In Brief

In Brief A man stands inside a damaged church in the village of Tel Nasri, Syria. Credits: RODI SAID/REUTERS
Cologne cardinal warns German Church’s Synodal Path could cause schism

Cologne Cardinal Rainer Maria Woelki warned that the Synodal Path reform project could lead to a “German national church. The worst outcome would be if the Synodal Path leads to a schism…with the universal Church,” Cardinal Woelki told Germany’s Catholic News Agency, KNA.

The Catholic Church in Germany launched the Synodal Path in 2019. Scheduled to run for two years, it is debating the issues of power, sexual morality, priestly existence, and the role of women in the Church. The aim is to restore trust lost in the clergy abuse scandal. But the cardinal urged participants to avoid creating “unfulfillable hopes” regarding the ordination of women priests. This would cause frustration, he told KNA, because the issue had been decided by St John Paul II.

 

Hope is dying in Syria, cardinal warns

With no end of conflict and no path toward economic recovery in sight, the Syrian people are losing hope that any sense of peace and normalcy will return, said the apostolic nuncio to Syria.

“Unfortunately, what is dying in the hearts of many people, is hope,” Cardinal Mario Zenari [pictured] told the Vatican newspaper, L’Osservatore Romano.

“After 10 years of war, many – after no longer seeing economic recovery and reconstruction – are losing hope and this hurts a lot,” he said. “Losing hope means truly losing something fundamental and essential for life. We must try to restore confidence, to give hope back to these poor people.”

While hostilities in the country have dramatically decreased since the signing of a ceasefire in March and the Covid-19 pandemic, the cardinal said, the destruction wrought by the conflict continued to devastate the lives of countless men, women and children.

 

Christian communicators can bring hope to world in crisis, Pope says

l It is important to have Christian media that provide quality coverage of the life of the Church and that are capable of forming people’s consciences, Pope Francis has said.
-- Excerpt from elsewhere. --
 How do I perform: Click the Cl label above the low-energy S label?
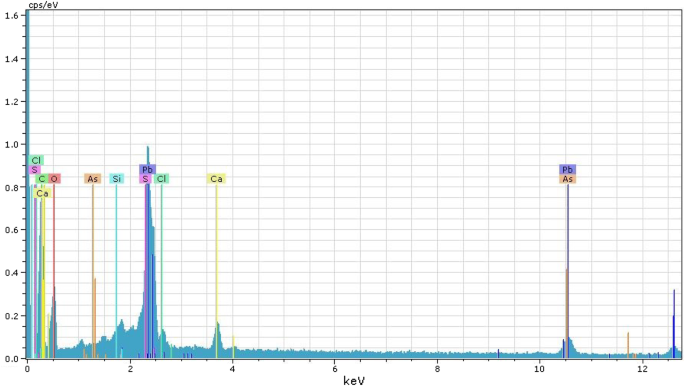(x=36, y=160)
Professional Christian communicators “must be heralds of hope and trust in the future. Because only when the future is welcomed as something positive and possible does the present become liveable, too,” he said. The Pope made his remarks on September 18, in a private audience at the Vatican with staff members of Tertio, a Belgian weekly magazine specializing in Christian and Catholic perspectives.

The print and online publication was celebrating the 20th anniversary of its founding. “In the world we live in, information makes up an integral part of our daily life,” he said.

 

Knights of Holy Sepulchre give $3.5 million in emergency aid to Holy Land

As members of the Equestrian Order of the Holy Sepulchre of Jerusalem around the world were experiencing their own Covid-19 lockdowns, they contributed some $3.5 million to a special fund to support the Latin Patriarchate of Jerusalem, especially its schools and charitable outreach.

“Despite the difficult conditions on a global level, generosity was not lacking,” said a statement from the order’s Vatican headquarters.

Cardinal Fernando Filoni, grand master of the order, announced in May a special Covid-19 Humanitarian Support Fund because “the Holy Land, where the very economic lifeblood of thousands of families lies in religious pilgrimages and tourism, has been seriously affected”.